When it comes to a particular bird of prey species, there is a constant struggle for its survival in the UK. So many articles, reports, papers, opinions and tweets that cover the subject of this bird. Who is it? That’s right, the hen harrier. When we think of the hen harrier, there are so many different aspects to consider and explore, and it is perhaps this that makes the protection of this bird one of our most high profile conservation issues. Most of us are aware of the history of the hen harrier in the UK, their historic persecution, their current low breeding densities and the level of persecution they still face today. However, despite the very clear importance of these issues, this article is not directed at these particular points (I might have mentioned those in other articles). No, this is more about some of the attitudes and ideas that surround this magnificent bird.
But surely, our attitudes are mostly good, are they not? They are utterly and entirely focused on the conservation and survival of this bird. In fact, there are those in our country that dedicate most of their time to the survival of this species, so how can there be a problem with attitude? Well, doing a little bit of digging, I have come across numerous statements by some (who shall not be named) that leave a little to be desired when it comes to a genuine interest in conserving this species. For example, one comment was in reply to another concerning the low breeding densities of hen harriers, with the individual in question simply responding by essentially saying, what is the big deal? They then stated: ‘There’s loads of them’. Loads. Of. Them. Is that my blood pressure rising? At this point, living in an area of upland Northumberland where there should be loads of them, I felt like running around the endless swathes of heather moorland, standing on the highest points and shouting ‘Where?!’ I know, my maturity knows no bounds. But taking a step back, I think it would be fair to assume that this statement was in fact referring to the global population of the hen harrier, rather than the population in the UK. In which case, yes, you could argue, there are ‘loads’ of them. Approximately 100,000-499,999, if you’re interested in the actual figure?
So, this statement has a point then. There are loads of them. There could be almost half a million! So, why worry? After all, extinction, whether it is local or global, can be and often has been, a natural occurrence. We know from the fossil record that in the last 4 billion years of our Earth’s history, there have been hundreds of natural extinctions and several mass extinctions, the dinosaurs being perhaps the most well known of these. So, why don’t we just let the hen harrier go? If we’re fighting a losing battle, why not cut our losses now and invest all that precious effort, time and money into something else, a battle that we have a better chance of winning? Well, for one, because that would be defeatist and if there is anything that those who love wildlife and care about conservation are not, it is defeatist. But there are of course more solid arguments. For one, this is a species that has undoubtedly (though some would deny that) declined as a direct result human activities and actions. To say there are plenty of hen harriers elsewhere, so we’re going to carry on doing what we’re doing and essentially wash our hands of the problem is, a little naive, because this is a species that is native to our lands and therefore has a place in our ecosystem and natural heritage.
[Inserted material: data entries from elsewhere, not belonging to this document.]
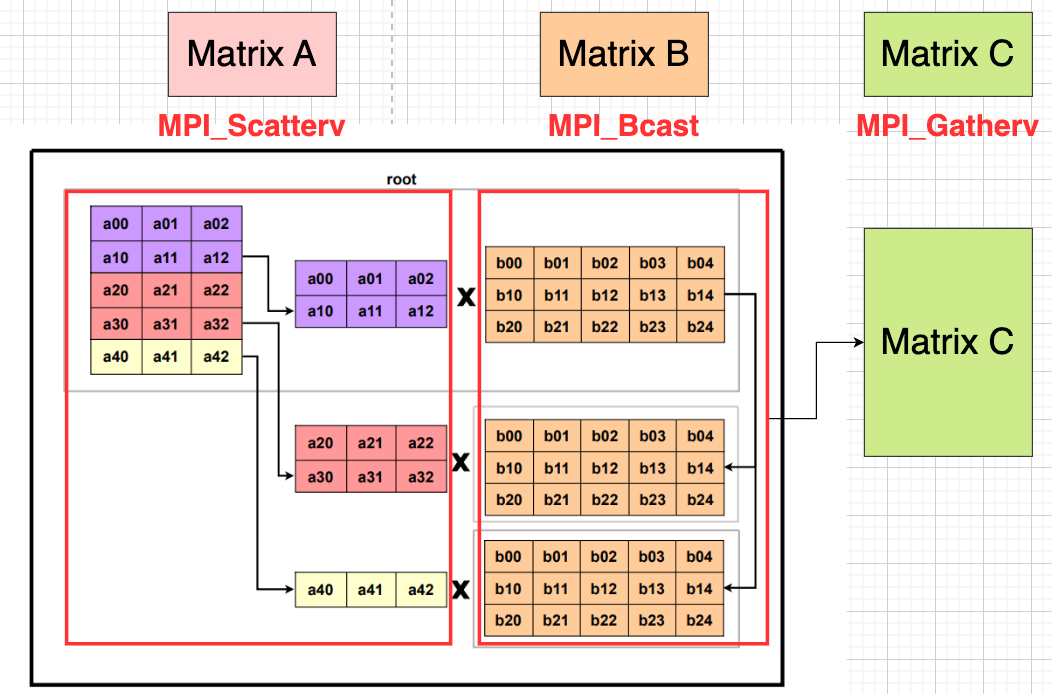Click the "root" label text
The width and height of the screenshot is (1052, 694).
402,179
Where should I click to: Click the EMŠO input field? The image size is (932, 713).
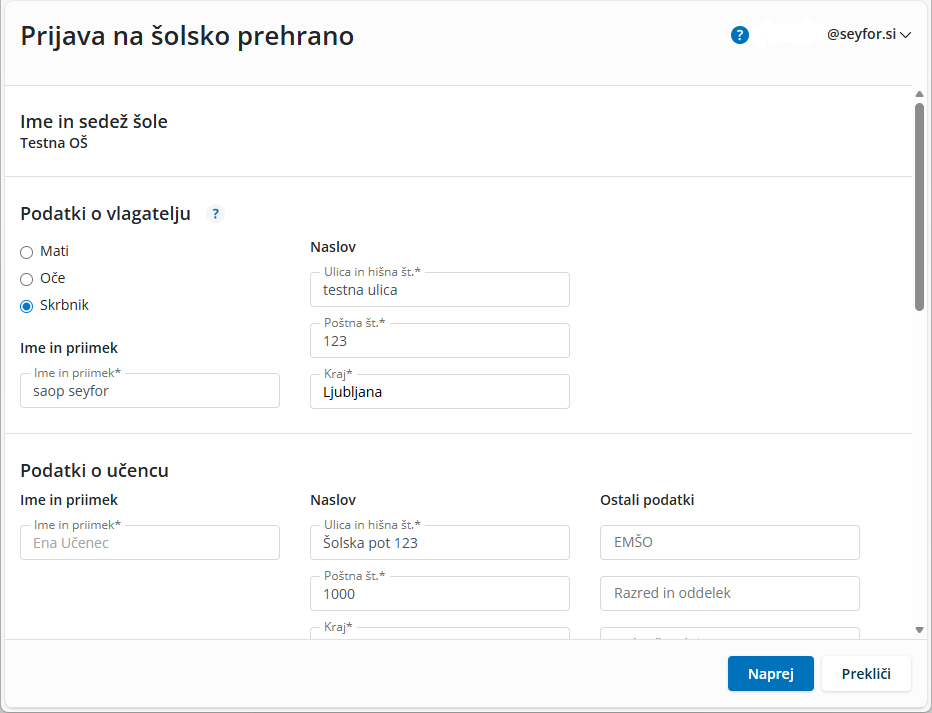point(730,543)
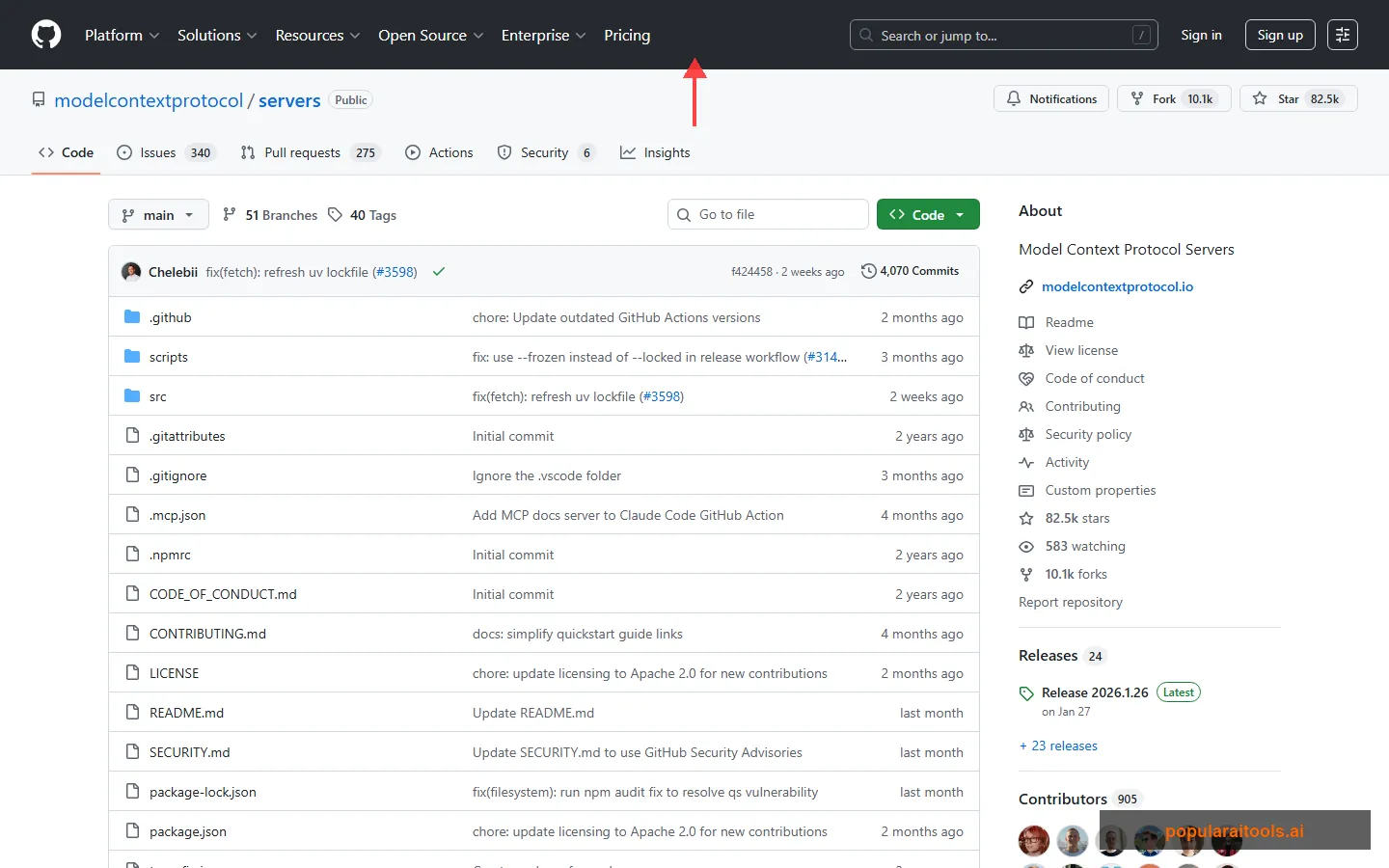Open the command palette icon beside Sign up
Image resolution: width=1389 pixels, height=868 pixels.
tap(1343, 35)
Imagine if we had the same attitude toward all of our species. Imagine if, unless they are endemic to our country, we had the attitude that we don’t need to protect that species, because there are plenty elsewhere. The state of our ecosystems and biodiversity would be abysmal! Or, on the other hand, what if every other country took the same stance on the hen harrier, for example? There’s loads of them! Well, very quickly, there would not be.
But maybe it was an off the hand comment, maybe the people who hold this view are merely standing up for their opinions and pointing out that this species is not about to be confined to the world’s history books if we in the UK don’t make changes. Maybe. But it highlights a fundamental problem with the attitudes of so many when it comes to conserving not only the hen harrier, but other species that are struggling to survive on our shores. How many times in history have people turned their backs on a problem, confining it to others and disaster has followed? I can think of a few. But it is not just this that needs to be addressed, it is the seeming inability of some groups and individuals to accept that the plight of the hen harrier is a serious problem that is actually happening now! How many times have I seen ‘evidence’ or a good old trusty (yet slightly questionable) map to display, what some would claim, shows the improvement in hen harrier numbers since the Second World War, or that their breeding ranges have actually increased? So there! (they seem to say). Well, denying the problem does nothing to alleviate the issue, nor does it serve any agenda that others may have.
As with many things, when it comes to the conservation of a struggling species, the first and most fundamental step is to at least admit that there is a problem. Denial only makes the problem and the attitudes of others, worse. Concerning the hen harrier, there may be ‘loads’ of them elsewhere, but does that give you the right to allow their extinction in our country? Does it give you the right to destroy the opportunity for people to observe this bird in the wild, in a country where it has a place in the ecosystem? No. It may only a small phrase: ‘There’s loads of them’, but the naivety, irresponsibility and narrow-mindedness that surrounds it is monumental.